Blepharophimosis, ptosis, epicanthus inversus syndrome (BPES syndrome)

Abstract

It was Vignes in 1889 who first associated blepharophimosis with ptosis and epicanthus inversus. In 1921, Dimitry reported a family in which there were 21 affected subjects in five generations. hH described them as having ptosis alone and did not specify any other features, although photographs in the report show that they probably had the full syndrome. Dimitry's pedigree was updated by Owens et al in 1960. The syndrome appeared in both sexes and was transmitted as a Mendelian dominant. In 1935, Usher reviewed the reported cases. By then, 26 pedigrees had been published with a total of 175 affected persons with transmission mainly through affected males. There was no consanguinity in any pedigree. In three pedigrees, parents who obviously carried the gene were unaffected. Well over 150 families have now been reported and there is no doubt about the autosomal dominant pattern of inheritance.
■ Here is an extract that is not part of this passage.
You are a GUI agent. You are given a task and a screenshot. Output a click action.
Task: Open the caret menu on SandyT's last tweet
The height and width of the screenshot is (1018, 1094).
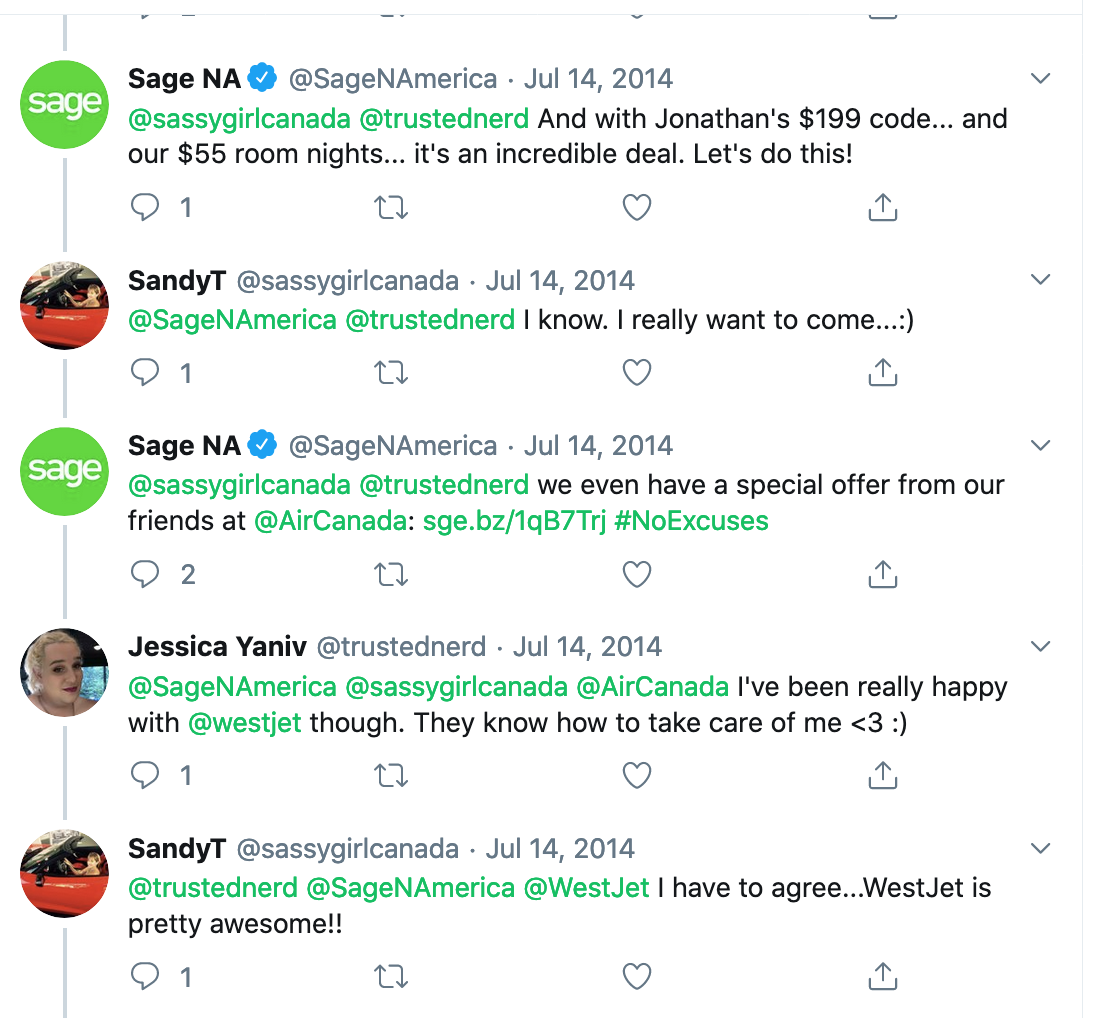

However, like Usher, several authors have noted that transmission is mainly through affected males and less commonly through affected females. Reports by Moraine et al and Townes and Muechler have described families where all affected females were either infertile with primary or secondary amenorrhoea or had menstrual irregularity. Zlotogora et al described one family and analysed 38 families reported previously. They proposed the existence of two types: type I, the more common type, in which the syndrome is transmitted by males only and affected females are infertile, and type II, which is transmitted by both affected females and males. There is male to male transmission in both types and both are inherited as an autosomal dominant trait. They found complete penetrance in type I and slightly reduced penetrance in type II.